Hats off to Julian Assange, Alan Rusbridger and the rest of the folks at WikiLeaks, the Guardian, the New York Times and Der Spiegel. Their joint publication of what the Guardian describes as a “huge cache of secret US military files” does indeed provide, as the reporters Nick Davies and David Leigh argue, “a devastating portrait of the failing war in Afghanistan, revealing how coalition forces have killed hundreds of civilians in unreported incidents, Taliban attacks have soared and Nato commanders fear neighbouring Pakistan and Iran are fuelling the insurgency”.
The White House has criticised the “irresponsible” leak of 90,000 documents. Surprise, surprise!
Richard Kemp, the retired colonel, former commander of British forces in Afghanistan and pundit often invited on to the airwaves to defend our “mission” in Helmand, told Radio 4’s Today programme that the unprecedented document dump was “damaging” to operational security. First, how does he know? Second, so were the Pentagon Papers. As the US blogger Glenn Greenwald tweeted earlier this morning: “Can’t wait to hear from those who believe Dan Ellsberg is heroic but who viciously condemn WikiLeaks”. On his blog, Greenwald goes on to point out:
Ellsberg’s leak — though primarily exposing the amoral duplicity of a Democratic administration — occurred when there was a Republican in the White House.
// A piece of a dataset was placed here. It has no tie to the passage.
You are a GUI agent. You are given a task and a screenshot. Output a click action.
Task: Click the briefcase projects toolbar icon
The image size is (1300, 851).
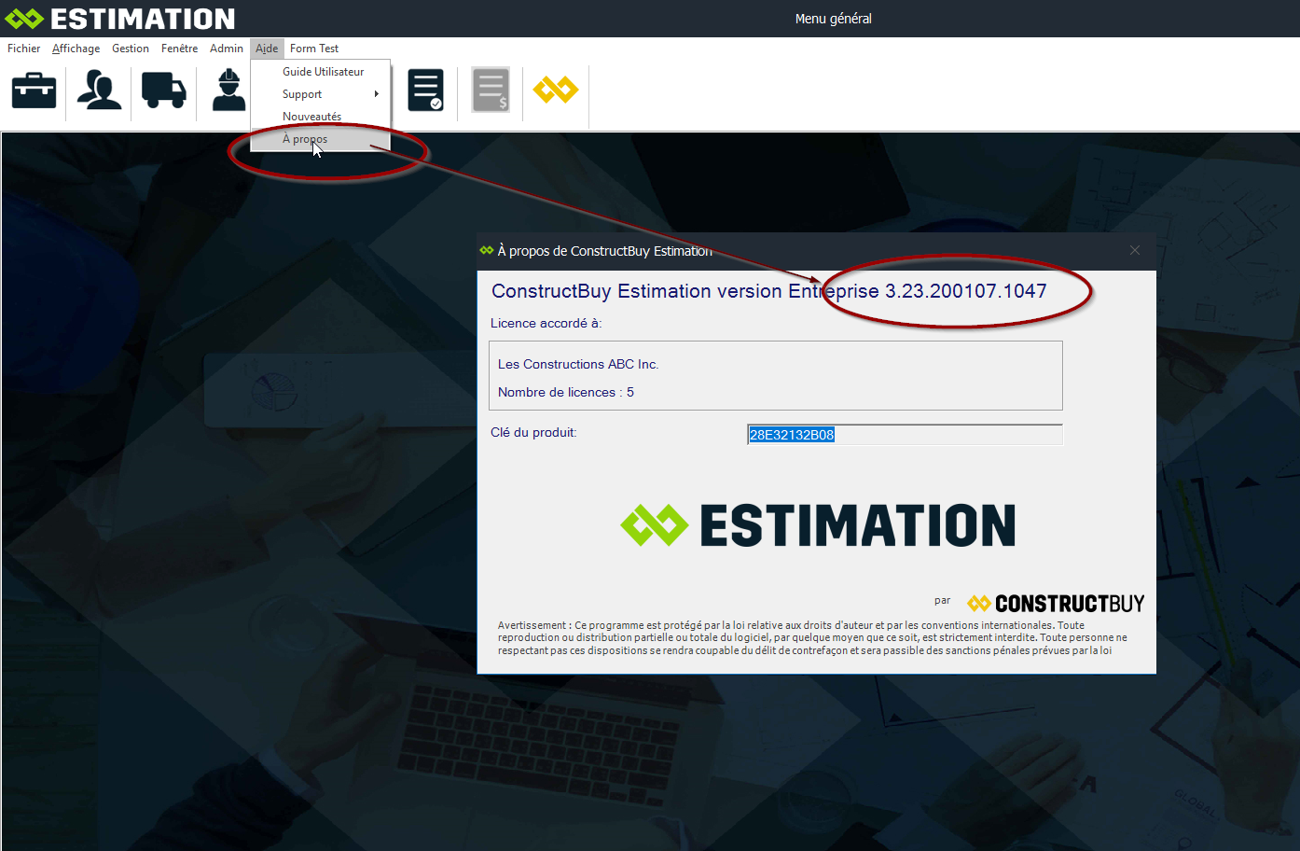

This latest leak, by contrast, indicts a war which a Democratic president has embraced as his own, and documents similar manipulation of public opinion and suppression of the truth well into 2009. It’s not difficult to foresee, as Atrios predicted, that media “coverage of [the] latest [leak] will be about whether or not it should have been published”, rather than about what these documents reveal about the war effort and the government and military leaders prosecuting it.
At least John Kerry, the former Democratic presidential candidate and chair of the Senate’s foreign relations committee, seems to be taking the matter seriously:
[H]owever illegally these documents came to light, they raise serious questions about the reality of America’s policy toward Pakistan and Afghanistan. Those policies are at a critical stage and these documents may very well underscore the stakes and make the calibrations needed to get the policy right more urgent.
(Hat-tip: George Eaton.)
Talking of Daniel Ellsberg, by the way, here’s what the most famous leaker in living memory wrote in September 2004, in the New York Times:
Surely there are officials in the present administration who recognise that the United States has been misled into a war in Iraq, but who have so far kept their silence — as I long did about the war in Vietnam. To them I have a personal message: don’t repeat my mistakes. Don’t wait until more troops are sent, and thousands more have died, before telling truths that could end a war and save lives. Do what I wish I had done in 1964: go to the press, to Congress, and document your claims.
Technology may make it easier to tell your story, but the decision to do so will be no less difficult. The personal risks of making disclosures embarrassing to your superiors are real. If you are identified as the source, your career will be over; friendships will be lost; you may even be prosecuted. But some 140,000 Americans are risking their lives every day in Iraq. Our nation is in urgent need of comparable moral courage from its public officials.
Ellsberg was writing back then about the war in Iraq, but perhaps someone in the US government currently involved in the Afghan war effort read his piece more recently and was inspired to get in touch with Assange and co. (I suspect we’ll never know . . . )
Either way, as the well-connected US blogger and commentator on foreign affairs Steve Clemons writes:
This is the “Pentagon Papers moment” in this contemporary war, and it will force President Obama and his team to go back and review first principles about the objectives of this war.
LBJ escalated the Vietnam war that he felt politically unable to escape.
The question is whether President Obama has the backbone and temerity to reframe this engagement and stop the haemorrhaging of American lives and those of allies as well as the gross expenditure of funds for a war that shows a diminished America that is killing hundreds of innocent people and lying about it, of an enemy that is animated and funded in part by our supposed allies in Pakistan, and US tolerance for a staggering level of abuse, incompetence and corruption in our Afghan allies in the Karzai government.
Does Obama have the “backbone and temerity” to stop this madness? It’s question I’ve been asking for a while.